Big Data Study Reveals Possible Subtypes of Type 2 Diabetes

In recent years, there’s been a lot of talk about how “Big Data” stands to revolutionize biomedical research. Indeed, we’ve already gained many new insights into health and disease thanks to the power of new technologies to generate astonishing amounts of molecular data—DNA sequences, epigenetic marks, and metabolic signatures, to name a few. But what’s often overlooked is the value of combining all that with a more mundane type of Big Data: the vast trove of clinical information contained in electronic health records (EHRs).

In a recent study in Science Translational Medicine  [1], NIH-funded researchers demonstrated the tremendous potential of using EHRs, combined with genome-wide analysis, to learn more about a common, chronic disease—type 2 diabetes. Sifting through the EHR and genomic data of more than 11,000 volunteers, the researchers uncovered what appear to be three distinct subtypes of type 2 diabetes. Not only does this work have implications for efforts to reduce this leading cause of death and disability, it provides a sneak peek at the kind of discoveries that will be made possible by the new Precision Medicine Initiative’s national research cohort, which will enroll 1 million or more volunteers who agree to share their EHRs and genomic information.

In the latest study, a research team, led by Li Li and Joel Dudley of the Icahn School of Medicine at Mount Sinai, New York, started with EHR data from a racially and socioeconomically diverse cohort of 11,210 hospital outpatients.
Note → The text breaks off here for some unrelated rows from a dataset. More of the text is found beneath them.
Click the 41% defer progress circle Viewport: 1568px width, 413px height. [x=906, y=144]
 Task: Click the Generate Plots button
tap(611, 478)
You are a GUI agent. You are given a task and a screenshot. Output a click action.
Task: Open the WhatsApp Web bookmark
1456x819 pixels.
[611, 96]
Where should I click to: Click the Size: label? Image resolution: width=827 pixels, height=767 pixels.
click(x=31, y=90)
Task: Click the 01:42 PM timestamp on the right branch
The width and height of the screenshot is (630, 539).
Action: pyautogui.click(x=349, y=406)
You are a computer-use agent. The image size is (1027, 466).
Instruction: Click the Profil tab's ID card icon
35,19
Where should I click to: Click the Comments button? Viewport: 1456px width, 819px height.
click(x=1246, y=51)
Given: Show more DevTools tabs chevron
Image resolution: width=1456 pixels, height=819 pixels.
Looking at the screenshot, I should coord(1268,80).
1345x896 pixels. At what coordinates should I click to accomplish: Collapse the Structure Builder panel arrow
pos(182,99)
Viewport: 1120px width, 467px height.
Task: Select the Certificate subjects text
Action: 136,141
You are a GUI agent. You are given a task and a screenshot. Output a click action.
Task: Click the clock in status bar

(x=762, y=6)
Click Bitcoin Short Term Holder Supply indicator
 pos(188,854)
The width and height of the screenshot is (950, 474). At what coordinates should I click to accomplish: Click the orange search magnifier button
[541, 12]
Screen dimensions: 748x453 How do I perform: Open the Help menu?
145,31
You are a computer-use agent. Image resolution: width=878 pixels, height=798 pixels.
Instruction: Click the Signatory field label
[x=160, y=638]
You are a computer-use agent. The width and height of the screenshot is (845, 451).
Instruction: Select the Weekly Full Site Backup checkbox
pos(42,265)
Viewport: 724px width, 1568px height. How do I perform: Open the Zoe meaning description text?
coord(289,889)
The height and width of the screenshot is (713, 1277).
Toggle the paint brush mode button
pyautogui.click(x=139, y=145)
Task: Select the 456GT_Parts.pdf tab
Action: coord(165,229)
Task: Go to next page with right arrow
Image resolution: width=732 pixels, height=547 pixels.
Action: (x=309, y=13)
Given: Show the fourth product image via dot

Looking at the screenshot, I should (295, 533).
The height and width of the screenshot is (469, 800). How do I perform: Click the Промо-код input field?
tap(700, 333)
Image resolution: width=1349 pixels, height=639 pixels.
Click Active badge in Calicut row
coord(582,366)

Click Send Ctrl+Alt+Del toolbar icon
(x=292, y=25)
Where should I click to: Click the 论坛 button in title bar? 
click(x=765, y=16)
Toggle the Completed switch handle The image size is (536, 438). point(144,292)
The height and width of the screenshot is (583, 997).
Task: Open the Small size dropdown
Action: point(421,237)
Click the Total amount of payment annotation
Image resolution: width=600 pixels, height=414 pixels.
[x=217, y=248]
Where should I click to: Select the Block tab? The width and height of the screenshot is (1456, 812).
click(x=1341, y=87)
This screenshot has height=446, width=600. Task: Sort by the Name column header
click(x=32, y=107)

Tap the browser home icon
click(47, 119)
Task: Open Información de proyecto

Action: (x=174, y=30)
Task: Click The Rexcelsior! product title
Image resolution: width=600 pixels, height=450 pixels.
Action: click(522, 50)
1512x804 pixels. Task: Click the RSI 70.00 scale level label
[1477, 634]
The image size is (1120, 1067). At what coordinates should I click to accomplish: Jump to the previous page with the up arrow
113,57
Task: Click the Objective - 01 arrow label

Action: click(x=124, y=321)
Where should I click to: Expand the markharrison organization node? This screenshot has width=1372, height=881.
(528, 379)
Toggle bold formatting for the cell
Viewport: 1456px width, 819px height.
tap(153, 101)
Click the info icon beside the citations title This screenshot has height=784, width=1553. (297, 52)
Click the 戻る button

Of these volunteers, 2,551 had been diagnosed with type 2 diabetes, which is the most common form of diabetes.

Without focusing on any particular disease or condition, the researchers first sought to identify similarities among all participants, based on their lab results, blood pressure readings, height, weight, and other routine clinical information in their EHRs. The approach was similar to building a social network with connections forged, not on friendships, but medical information. When the resulting network was color-coded to reveal participants with type 2 diabetes, an interesting pattern emerged. Instead of being located in one, large clump on this “map,” the points indicating people with type 2 diabetes were actually grouped into several smaller, distinct clusters, suggesting the disease may have subtypes.

To take a closer look, the researchers rebuilt the network to include only participants with type 2 diabetes. They then reanalyzed the EHRs based on 73 clinical characteristics, including gender, glucose levels, and white blood cell counts. That work confirmed that there were three distinct subtypes of type 2 diabetes among study participants.